For example, the mean of the sample {2, 3, 4, 5, 6} is 4, while the mean of {2, 3, 4, 5, 60} is 14.4. The appearance of the 60 completely distorts the mean in the second sample. Some statistics, such as the median, are more resistant to such outliers. In fact, the median for both samples is 4.

For this example it is obvious that 60 is a potential outlier. In Identifying Outliers and Missing Data we show how to identify potential outliers using a data analysis tool provided in the Real Statistics Resource Pack.

**Excel Function**: One approach for dealing with outliers is to throw away data that is either too big or too small. Excel provides the TRIMMEAN function for dealing with this issue.

**TRIMMEAN**(R, *p*) – calculates the mean of the data in the range R after first throwing away *p*% of the data, half from the top and half from the bottom. If R contains *n* data elements and* k* = the largest whole number ≤ *np*/2, then the *k* largest items and the *k* smallest items are removed before calculating the mean.

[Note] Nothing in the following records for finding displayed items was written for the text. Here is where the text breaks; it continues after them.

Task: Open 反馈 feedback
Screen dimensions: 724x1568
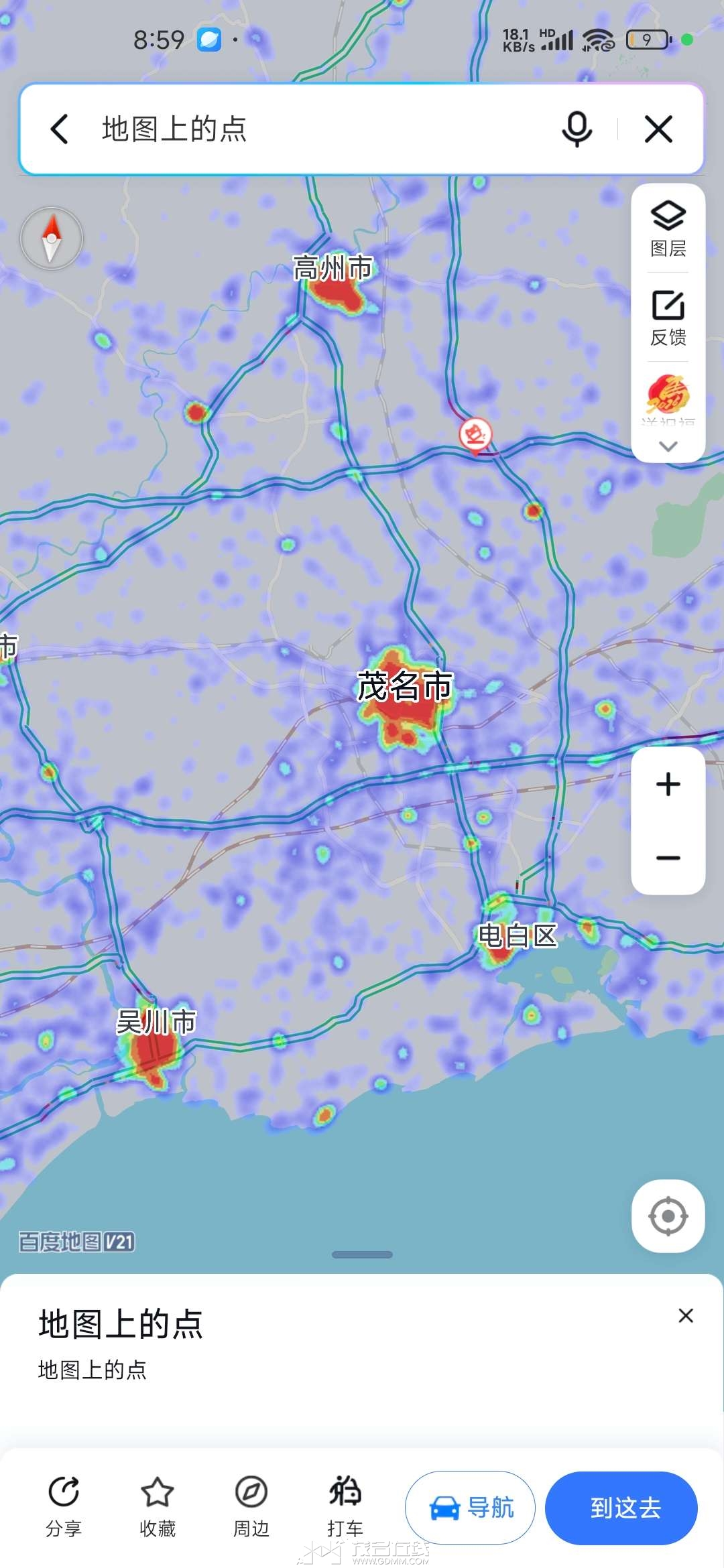Action: pos(668,318)
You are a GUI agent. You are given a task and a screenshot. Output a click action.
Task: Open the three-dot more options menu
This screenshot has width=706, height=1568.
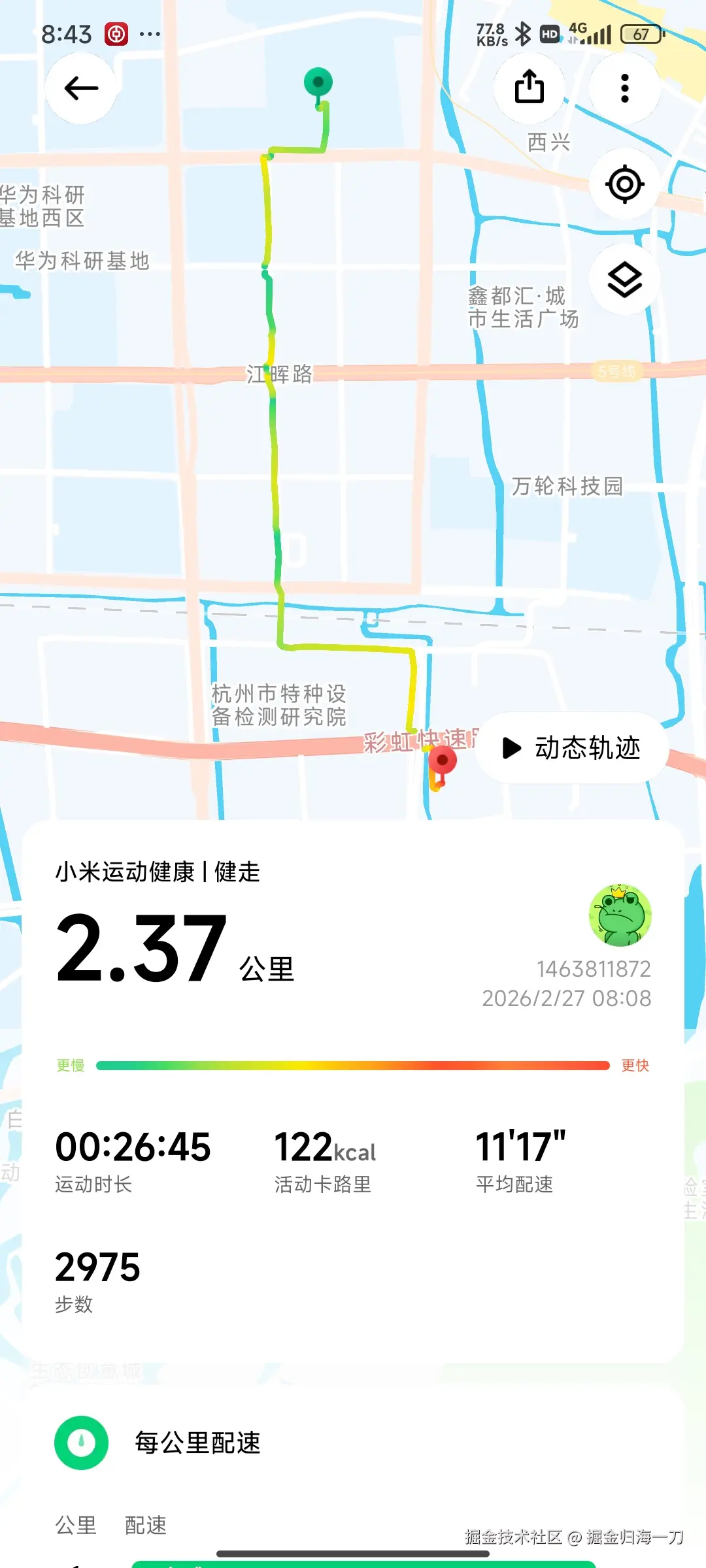coord(624,88)
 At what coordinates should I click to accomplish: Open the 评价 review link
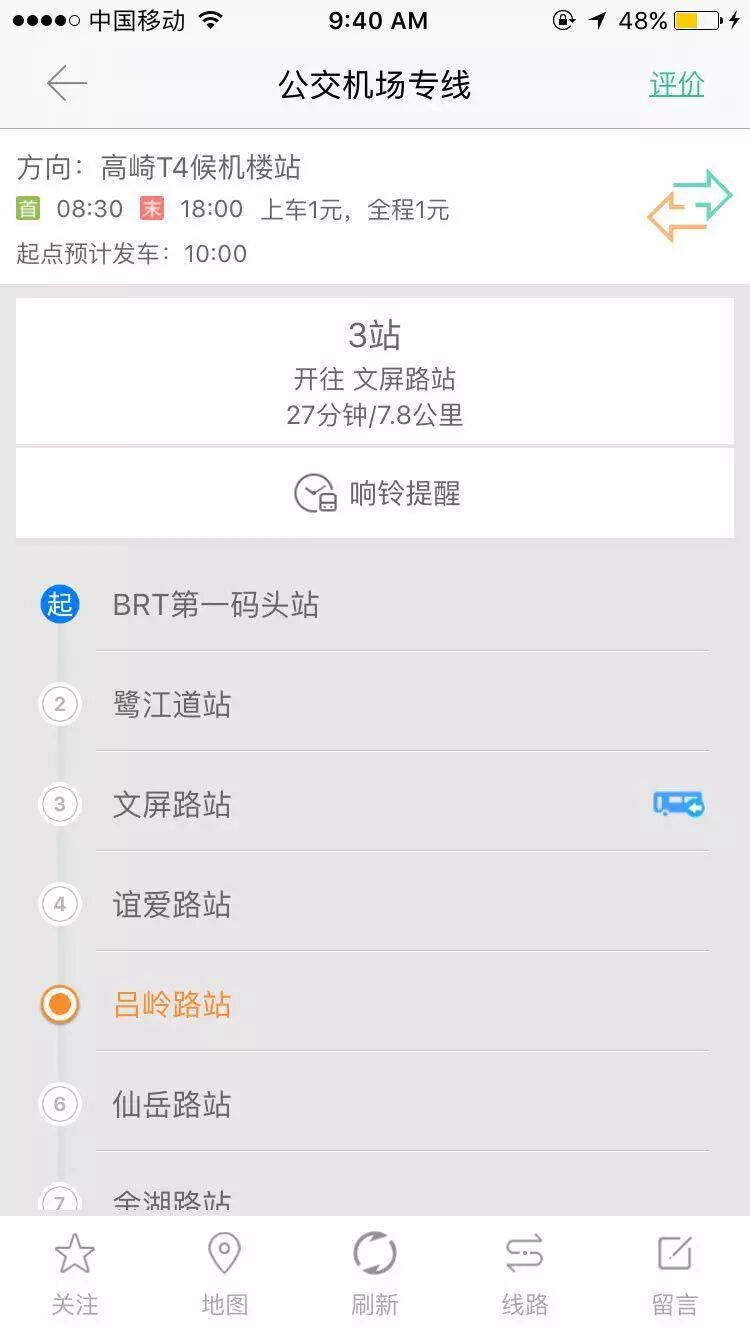pos(677,85)
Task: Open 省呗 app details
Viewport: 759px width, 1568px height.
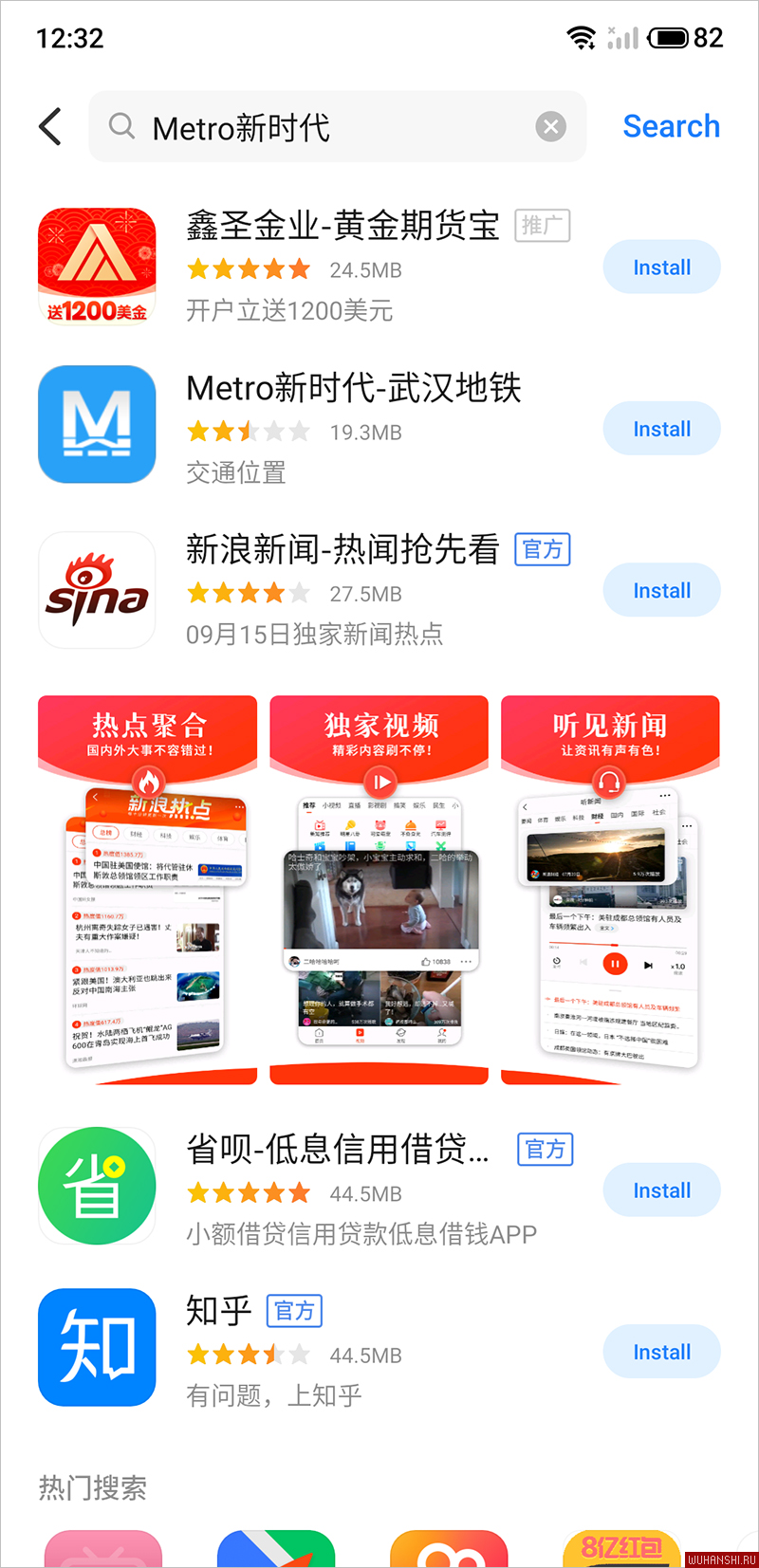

For example, suppose R = {5, 4, 3, 20, 1, 4, 6, 4, 5, 6, 7, 1, 3, 7, 2}. Then TRIMMEAN(R, 0.2) works as follows. Since R has 15 elements, *k* = INT(15 * .2 / 2) = 1. Thus the largest element (20) and the smallest element (1) are removed from R to get R′ = {5, 4, 3, 4, 6, 4, 5, 6, 7, 1, 3, 7, 2}. TRIMMEAN now returns the mean of this range, namely 4.385 instead of the mean of R which is 5.2.

A related approach is to use **Winsorized samples**, in which the trimmed values are replaced by the remaining highest and lowest values. Consider the following sample:

4, 6, 10, 14, 16, 19, 22, 23, 25, 27, 27, 31, 37, 38, 40, 44, 45, 48, 50, 80

A 10% trimmed sample would simply remove the two lowest and two highest elements (i.e. 4, 6, 50, 80). A 10% Winsorized sample replaces the two lowest elements by the third lowest and the two highest by the 3^{rd} highest, resulting in the following data set:

10, 10, 10, 14, 16, 19, 22, 23, 25, 27, 27, 31, 37, 38, 40, 44, 45, 48, 48, 48

**Observation**: Since 4 data elements have been replaced, the degrees of freedom of any statistical test needs to be reduced by 4.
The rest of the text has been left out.